“Soms word je er moe van, maar ik ben er gelukkig mee”

Daanteeuw Dt
Invisible Cities NL
6 min readNov 29, 2020
Tekst en Beeld: Daan Teeuw

“Ik heb geen ambities om in de geschiedenisboeken te belanden, dat interesseert me toch niets, joh. Ja, als je dood bent heb je er niet zoveel aan.” De vraag klinkt wat hij dan wel zou willen in dit leven. En wat hij graag wil na zijn dood “Een lekker zachte kist” Gelach vult ons hoekje van de zaal. Menno Sluimers (22) zit op een dieprode stoel. Blijkbaar niet zo’n comfortabele, want om de zoveel minuten moet er even van positie gewisseld worden.
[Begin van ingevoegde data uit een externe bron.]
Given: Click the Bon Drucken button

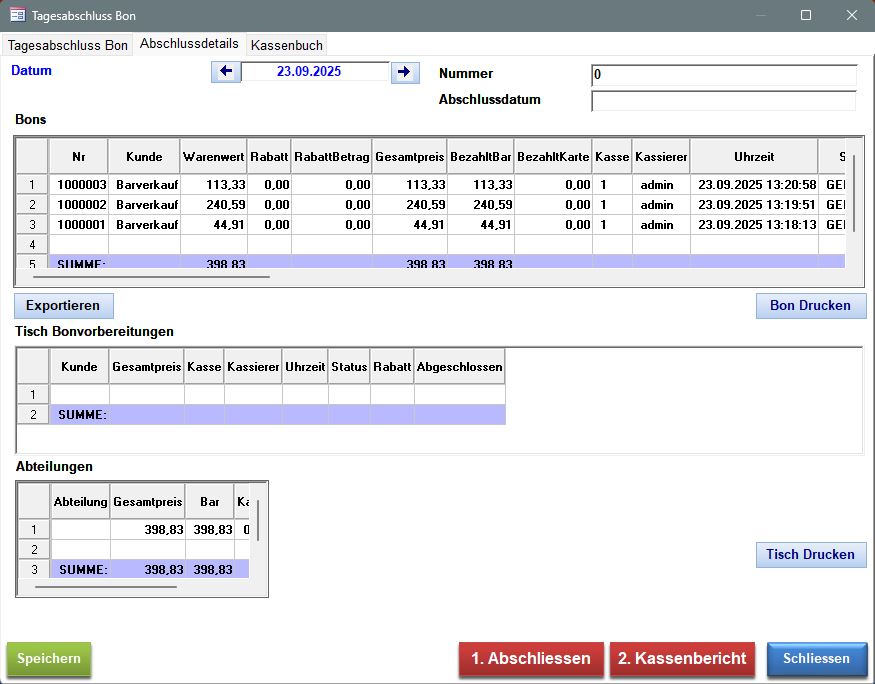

De van origine Barendrechter is niet zo van het spotlicht, maar om daar nu gestrest van te raken vindt hij ook weer overtrokken. “Ik heb niet één specifiek ding waar ik me over op kan winden ofzo. Ik maak me gewoon niet zo gauw druk. Er komt ook niets in me op. Wat me nou te binnen schiet, omdat we dit nou aan het doen zijn: Ik hoef niet zo in de aandachtstoel te zitten, daar maak ik me even druk om. Omdat je de juiste antwoorden wil geven, maar ook dan denk ik: Wat kan mij het bommen, het komt toch wel goed. Dat is een beetje hoe ik dat met elk ding doe.”

Voordat hij aan een vragenvuur wordt onderworpen kijkt hij nog flink om zich heen. “Hebben jullie hier ergens koffie gezien”, het antwoord is nee. Toch een beetje beteuterd accepteert hij zijn lot voor deze middag. Lachend grapt hij zich het gesprek in.“Afkickverschijnselen, denk ik. Ik heb het nog niet kunnen vinden. Niet echt verslaafd, mwah misschien een beetje. Ik drink koffie nu een jaar of vijf, zes. Begonnen om heel praktische redenen. Ze hebben het altijd en overal. En het is ook gewoon erg lekker.”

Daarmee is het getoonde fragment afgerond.